Health Checks

Active health checks send periodic HTTP probes to each endpoint. Unhealthy endpoints are removed from the load balancing pool until they recover. This prevents traffic from being sent to pods that are crashed, starting up, or otherwise unable to serve requests.

Configuration

{
  "options": {
    "healthCheck": {
      "path": "/health",
      "interval": "10s",
      "timeout": "5s",
      "unhealthyThreshold": 3,
      "healthyThreshold": 2
    }
  }
}

All fields

Field	Type	Default	Description
`path`	string	required	HTTP path for the probe (`GET` request)
`interval`	string	`10s`	How often each endpoint is probed
`timeout`	string	`5s`	Max time to wait for a probe response
`unhealthyThreshold`	number	`3`	Consecutive failures before marking unhealthy
`healthyThreshold`	number	`2`	Consecutive successes before marking healthy again

A response with status 200-399 is a success. Anything else (including timeouts and connection failures) is a failure.

Examples

Basic health check

{
  "options": {
    "healthCheck": {
      "path": "/health"
    }
  }
}

Probes every 10s, marks unhealthy after 3 failures, marks healthy after 2 successes. Good defaults for most services.

Fast failure detection

{
  "options": {
    "healthCheck": {
      "path": "/health",
      "interval": "3s",
      "timeout": "2s",
      "unhealthyThreshold": 2,
      "healthyThreshold": 1
    }
  }
}

Detects failures within 6 seconds (2 failed probes × 3s interval). Good for critical services where you need fast failover.

Slow warm-up services

{
  "options": {
    "healthCheck": {
      "path": "/ready",
      "interval": "5s",
      "timeout": "10s",
      "unhealthyThreshold": 6,
      "healthyThreshold": 3
    }
  }
}

Tolerates longer startup times. Uses /ready instead of /health to check actual readiness (loaded caches, connected to DB, etc.).

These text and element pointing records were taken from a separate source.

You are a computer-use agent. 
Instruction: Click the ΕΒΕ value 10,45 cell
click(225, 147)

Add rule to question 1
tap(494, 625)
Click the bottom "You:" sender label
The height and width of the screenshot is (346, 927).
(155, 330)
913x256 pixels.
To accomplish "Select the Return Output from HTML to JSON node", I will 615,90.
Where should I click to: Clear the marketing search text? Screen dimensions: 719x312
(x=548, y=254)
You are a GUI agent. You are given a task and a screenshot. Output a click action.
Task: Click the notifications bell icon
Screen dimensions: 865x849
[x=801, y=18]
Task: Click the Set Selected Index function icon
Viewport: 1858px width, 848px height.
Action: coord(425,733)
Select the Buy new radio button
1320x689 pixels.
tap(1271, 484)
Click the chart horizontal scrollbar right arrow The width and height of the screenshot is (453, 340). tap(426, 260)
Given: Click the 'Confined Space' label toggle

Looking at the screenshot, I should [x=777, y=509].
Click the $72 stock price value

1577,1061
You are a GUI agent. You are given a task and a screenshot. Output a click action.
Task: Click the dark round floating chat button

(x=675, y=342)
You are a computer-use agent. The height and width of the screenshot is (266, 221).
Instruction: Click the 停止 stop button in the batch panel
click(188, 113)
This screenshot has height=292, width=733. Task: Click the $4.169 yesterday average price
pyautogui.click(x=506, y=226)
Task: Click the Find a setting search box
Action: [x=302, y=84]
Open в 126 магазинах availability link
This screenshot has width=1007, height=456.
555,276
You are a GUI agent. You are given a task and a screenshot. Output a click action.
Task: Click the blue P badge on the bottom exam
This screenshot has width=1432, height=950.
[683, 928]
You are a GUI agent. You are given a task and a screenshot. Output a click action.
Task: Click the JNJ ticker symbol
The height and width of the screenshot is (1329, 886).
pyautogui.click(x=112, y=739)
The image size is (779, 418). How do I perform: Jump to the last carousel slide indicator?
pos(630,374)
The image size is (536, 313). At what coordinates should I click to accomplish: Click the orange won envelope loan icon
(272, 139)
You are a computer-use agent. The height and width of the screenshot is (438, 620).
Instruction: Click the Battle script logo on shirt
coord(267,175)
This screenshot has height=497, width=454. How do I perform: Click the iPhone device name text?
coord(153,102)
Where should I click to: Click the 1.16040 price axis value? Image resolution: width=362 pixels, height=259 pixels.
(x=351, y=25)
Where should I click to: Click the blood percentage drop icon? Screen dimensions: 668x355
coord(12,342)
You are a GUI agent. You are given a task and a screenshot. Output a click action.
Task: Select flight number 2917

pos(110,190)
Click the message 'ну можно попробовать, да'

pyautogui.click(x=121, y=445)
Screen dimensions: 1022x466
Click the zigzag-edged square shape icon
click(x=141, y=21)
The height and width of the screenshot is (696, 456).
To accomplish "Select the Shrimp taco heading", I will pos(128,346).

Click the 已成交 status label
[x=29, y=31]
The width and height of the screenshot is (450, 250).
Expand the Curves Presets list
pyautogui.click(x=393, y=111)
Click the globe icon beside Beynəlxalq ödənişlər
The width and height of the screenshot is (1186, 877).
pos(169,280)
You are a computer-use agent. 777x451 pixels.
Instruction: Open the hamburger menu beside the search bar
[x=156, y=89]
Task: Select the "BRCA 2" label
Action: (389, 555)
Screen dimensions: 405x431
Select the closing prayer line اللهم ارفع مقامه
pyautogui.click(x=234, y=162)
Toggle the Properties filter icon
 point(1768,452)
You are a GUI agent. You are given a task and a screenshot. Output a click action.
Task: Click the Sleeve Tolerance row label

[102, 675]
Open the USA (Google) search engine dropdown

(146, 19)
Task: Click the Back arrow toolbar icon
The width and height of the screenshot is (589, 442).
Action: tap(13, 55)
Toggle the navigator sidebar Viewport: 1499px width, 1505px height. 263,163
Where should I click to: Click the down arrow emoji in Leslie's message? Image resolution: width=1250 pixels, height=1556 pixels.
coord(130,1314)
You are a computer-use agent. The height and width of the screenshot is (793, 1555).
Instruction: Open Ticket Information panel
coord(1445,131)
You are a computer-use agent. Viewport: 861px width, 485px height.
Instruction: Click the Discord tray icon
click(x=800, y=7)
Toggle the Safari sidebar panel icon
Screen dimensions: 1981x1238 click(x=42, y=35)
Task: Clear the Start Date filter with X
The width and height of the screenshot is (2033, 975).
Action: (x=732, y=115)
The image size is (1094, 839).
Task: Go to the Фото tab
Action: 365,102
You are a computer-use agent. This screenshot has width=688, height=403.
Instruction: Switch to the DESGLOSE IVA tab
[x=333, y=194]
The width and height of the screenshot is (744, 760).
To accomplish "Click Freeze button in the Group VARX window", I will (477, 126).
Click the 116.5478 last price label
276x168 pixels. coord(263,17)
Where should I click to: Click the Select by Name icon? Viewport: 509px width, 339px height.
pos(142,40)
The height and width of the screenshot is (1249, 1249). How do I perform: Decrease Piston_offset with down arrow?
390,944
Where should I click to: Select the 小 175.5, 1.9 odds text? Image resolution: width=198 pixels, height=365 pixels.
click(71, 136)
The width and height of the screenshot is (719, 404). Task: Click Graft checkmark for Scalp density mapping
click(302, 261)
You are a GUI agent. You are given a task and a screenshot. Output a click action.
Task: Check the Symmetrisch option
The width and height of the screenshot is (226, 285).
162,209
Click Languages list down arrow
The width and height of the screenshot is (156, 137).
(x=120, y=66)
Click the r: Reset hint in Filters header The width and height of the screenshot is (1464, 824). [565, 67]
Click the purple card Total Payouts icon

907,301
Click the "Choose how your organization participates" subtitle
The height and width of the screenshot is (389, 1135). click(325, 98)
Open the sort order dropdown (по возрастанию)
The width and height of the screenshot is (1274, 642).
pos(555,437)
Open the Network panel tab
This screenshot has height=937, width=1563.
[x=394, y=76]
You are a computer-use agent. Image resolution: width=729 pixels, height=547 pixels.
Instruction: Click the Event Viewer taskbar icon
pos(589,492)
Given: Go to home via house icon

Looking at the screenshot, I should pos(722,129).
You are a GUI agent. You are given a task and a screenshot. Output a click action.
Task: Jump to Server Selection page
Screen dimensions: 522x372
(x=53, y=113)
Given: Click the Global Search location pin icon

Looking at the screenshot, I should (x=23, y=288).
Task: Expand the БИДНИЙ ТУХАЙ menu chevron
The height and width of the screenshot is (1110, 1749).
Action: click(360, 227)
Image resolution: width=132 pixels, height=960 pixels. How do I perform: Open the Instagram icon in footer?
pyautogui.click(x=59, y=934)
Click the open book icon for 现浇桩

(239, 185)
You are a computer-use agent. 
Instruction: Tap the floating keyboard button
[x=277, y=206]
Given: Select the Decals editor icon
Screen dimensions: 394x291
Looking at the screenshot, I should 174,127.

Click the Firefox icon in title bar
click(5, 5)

External service (longer intervals)

{
  "options": {
    "healthCheck": {
      "path": "/ping",
      "interval": "30s",
      "timeout": "10s",
      "unhealthyThreshold": 3,
      "healthyThreshold": 2
    }
  }
}

For third-party APIs where you don’t control the backend and don’t want to send too many probes.

How it works

Vrata sends GET <scheme>://<endpoint-host>:<endpoint-port><path> at the configured interval. If the destination uses TLS to upstream, the probe also uses TLS.

The health check runs independently per endpoint. An endpoint is removed from the pool after unhealthyThreshold consecutive failures and restored after healthyThreshold consecutive successes. The hysteresis prevents flapping — a single failed probe doesn’t remove an endpoint.

vs Outlier Detection

	Health Checks	Outlier Detection
How	Active probes (extra HTTP requests)	Passive (watches real traffic responses)
Detects	Total failures (crashed, unreachable)	Degraded performance (slow responses, 5xx errors)
Cost	Extra HTTP requests per endpoint per interval	Zero overhead
Best for	Backend may be silently broken	Backend returns errors under load

Use both for defense in depth: health checks catch silent failures (backend accepting connections but not serving), outlier detection catches degraded performance in real traffic.

Monitoring

The vrata_endpoint_healthy gauge (requires collect.endpoint: true) shows the current health state:

Value	Meaning
`1`	Healthy (in the pool)
`0`	Unhealthy (ejected)